I frustrated his bribes, threats, tests and ambushes of employees on the one hand, and I aided or provoked their ambitions and demands on the other. There were too many instances to catalogue; besides, they are repetitious. The examples I’ve provided should suffice. I ended Jack’s obsession with Halley by reinforcing his wife, Halley being one of the ways Stick knew someone was safely in his grasp. I encouraged Andy’s development as a manager, both with his own men and by introducing him to Jack and the other salesmen, just as I had once encouraged Gene to try for more responsibility, only this time — and this was also true in my defense of the Truman marriage — I had a diversion to keep them safe. The diversion was me. Copley was convinced I was the threat to his control of the company, by virtue of my relationship with Edgar, not Andy’s growing confidence and maturity. Halley was convinced we were having a love affair; so was Stick and that meant I was under control.
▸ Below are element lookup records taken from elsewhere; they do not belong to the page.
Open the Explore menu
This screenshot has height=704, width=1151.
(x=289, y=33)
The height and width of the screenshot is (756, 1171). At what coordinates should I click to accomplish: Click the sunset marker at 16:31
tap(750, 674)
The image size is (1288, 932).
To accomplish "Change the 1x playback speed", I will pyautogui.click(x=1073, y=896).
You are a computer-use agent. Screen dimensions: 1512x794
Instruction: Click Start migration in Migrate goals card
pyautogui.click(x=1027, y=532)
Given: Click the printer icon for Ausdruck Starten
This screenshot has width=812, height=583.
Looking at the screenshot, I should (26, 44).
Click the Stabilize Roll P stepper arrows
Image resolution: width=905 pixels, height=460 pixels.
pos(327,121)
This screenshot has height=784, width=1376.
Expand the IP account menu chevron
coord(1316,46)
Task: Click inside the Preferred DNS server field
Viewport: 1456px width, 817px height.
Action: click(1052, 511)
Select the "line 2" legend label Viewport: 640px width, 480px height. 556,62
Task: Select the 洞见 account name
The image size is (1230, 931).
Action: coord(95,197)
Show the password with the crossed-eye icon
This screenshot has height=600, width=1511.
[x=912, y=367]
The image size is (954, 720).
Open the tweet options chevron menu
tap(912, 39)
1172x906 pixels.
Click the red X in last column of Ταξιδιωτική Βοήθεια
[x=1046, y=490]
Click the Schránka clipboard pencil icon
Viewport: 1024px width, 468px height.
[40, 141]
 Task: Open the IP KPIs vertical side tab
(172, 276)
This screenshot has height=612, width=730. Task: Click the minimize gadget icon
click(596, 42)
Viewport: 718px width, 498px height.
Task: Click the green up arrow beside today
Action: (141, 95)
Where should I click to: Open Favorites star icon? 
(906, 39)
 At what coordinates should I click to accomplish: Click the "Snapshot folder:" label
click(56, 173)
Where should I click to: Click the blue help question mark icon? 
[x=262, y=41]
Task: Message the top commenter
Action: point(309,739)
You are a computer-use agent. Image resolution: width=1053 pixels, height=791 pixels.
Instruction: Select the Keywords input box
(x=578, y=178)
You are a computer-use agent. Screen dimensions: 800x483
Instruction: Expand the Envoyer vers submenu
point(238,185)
In this first, and most crucial stage of therapy, only by presenting myself as a potential victim could I hope to be their healer.

This brings us to an aspect of the treatment it is crucial I warn other practitioners about. Two dangers exist in reverse therapy that, although they have corollaries in traditional psychoanalysis, are more present and intense. The first should be familiar, namely countertransference: I had to struggle to avoid forming a real attachment to Halley and I had to be careful not to want to harm Stick. The second danger, which unfortunately I did not fully anticipate, is that, since the treatment moves toward disintegration of the patient’s personality rather than greater control, caution must be taken not to push the patient into outright psychosis.

Halley was the tougher assignment in terms of countertransference. I don’t mean to make a vulgar joke of it, but my sexual frustration alone would have tested the patience of a saint — the pleasure was all one-sided and it was a mockery of lovemaking. I don’t suppose I need to explain how I found relief for my physical forbearance, and I won’t pretend fondling Halley was all work. The emotional frustration was another matter. I underestimated its danger. Although I limited physical contact with Halley to two nights a week of incest fantasy and my role demanded, when we were in public, that I treat her with stiff formality, almost contempt, nevertheless I had to (in order to play the part of lover/father) telephone her every day and maintain a deep emotional connection.